Went up to Enniskillen in Norn Irn this weekend, for Julie’s belated works Christmas dinner. Nice hotel, great views across Lough Erne (the pic is from our bedroom window), but the event was a bit of let-down… it was all booked months ago, so they could at least have saved us some Christmas crackers, made sure the carvery included a turkey, or hung up a few decorations. Unfortunately, all we got was some local crooner and a drum machine murdering the usual Elvis and Beatles repertoire. Still, the six hour round trip drive was pleasantly traffic-free, and it’s always fun crossing the national border on one of the minor roads– you can only tell you’ve changed countries when the painted stripe at the side of the road abruptly turns from yellow (Irish side) to white (UK side). Changed times indeed.

On the plus side, got back just in time for the live Motherwell game on Setanta, in which Jim Hamilton crashed in as good a goal as I’ve ever seen a Motherwell player score (we still lost though), and to find that Eircom’s DSL upgrade has gone to plan (now up to 3Mb/384kB… upload speed still a bit crappy, but better than the 128kB we had before).

Poker power

Julie and I had an excellent lunch at Boccacio’s on Dame Street today, which was made all the more entertaining by the otherwise ordinary-looking bloke on the next table receiving a call back from Paddy Power. Apparently he’d phoned to complain about some adverts for their online poker service that he’d seen in a public toilet, and made it perfectly clear that he was appalled and outraged by double entendres such as “Get your hands on a big pair tonight” and “The man next to you is watching your hand”. He was equally appalled that they had not been cleared by the ASAI because it was not “compulsive” (sic) to have them reviewed prior to being posted, and that they would remain in place to “disgust” other people over the festive period.
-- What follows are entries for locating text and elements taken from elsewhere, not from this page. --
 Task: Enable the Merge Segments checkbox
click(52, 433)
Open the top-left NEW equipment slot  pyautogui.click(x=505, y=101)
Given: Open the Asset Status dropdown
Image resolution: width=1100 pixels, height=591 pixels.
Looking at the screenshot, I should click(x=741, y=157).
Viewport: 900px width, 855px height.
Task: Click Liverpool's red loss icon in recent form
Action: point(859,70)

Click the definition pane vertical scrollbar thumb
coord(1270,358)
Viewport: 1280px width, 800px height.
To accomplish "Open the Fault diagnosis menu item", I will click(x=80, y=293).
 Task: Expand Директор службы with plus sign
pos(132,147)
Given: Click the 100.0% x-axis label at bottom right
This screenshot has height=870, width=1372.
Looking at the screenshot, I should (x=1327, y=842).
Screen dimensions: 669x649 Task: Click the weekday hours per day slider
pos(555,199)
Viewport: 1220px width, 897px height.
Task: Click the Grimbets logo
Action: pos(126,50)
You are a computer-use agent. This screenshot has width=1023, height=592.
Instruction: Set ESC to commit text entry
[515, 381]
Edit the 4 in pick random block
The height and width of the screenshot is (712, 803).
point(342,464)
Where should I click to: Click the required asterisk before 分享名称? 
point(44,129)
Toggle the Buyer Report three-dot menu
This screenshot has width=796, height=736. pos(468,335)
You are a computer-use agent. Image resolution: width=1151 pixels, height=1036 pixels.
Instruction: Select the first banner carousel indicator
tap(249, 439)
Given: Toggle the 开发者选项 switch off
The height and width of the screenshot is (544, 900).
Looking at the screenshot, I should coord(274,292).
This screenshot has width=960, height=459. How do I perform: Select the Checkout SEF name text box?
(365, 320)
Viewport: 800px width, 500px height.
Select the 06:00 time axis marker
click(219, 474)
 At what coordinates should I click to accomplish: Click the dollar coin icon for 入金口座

You do have to wonder if some people have too much time on their hands…

Nollaig Shona

My Christmas break started on Wednesday, and I won’t be back in the office until January 9th (except next Wednesday to see if I won anything in the annual corporate-gifts-we’re-not-allowed-to-accept raffle). I don’t anticipate that GNOME usability will suffer in any way while I spend the next month parked on a beanbag eating chocolate and trying to finish as many of my old PS2 games as possible so I can pick up some new ones in the January sales, but my waistline inevitably will. Happy whatever-it-is-you-feel-like-celebrating!

sbackup

Was looking for a painless utility to do regular incremental backups of a bunch of stuff on my Ubuntu box today, and ran across sbackup, which was sponsored by Google’s summer of code. The UI could do with a little polish, but it was dead easy to set up, and so far it looks like it’s just the job. (Might even have a go at getting it to work on OSX, as I’ve yet to find a free OSX utility that does what I want quite so easily.)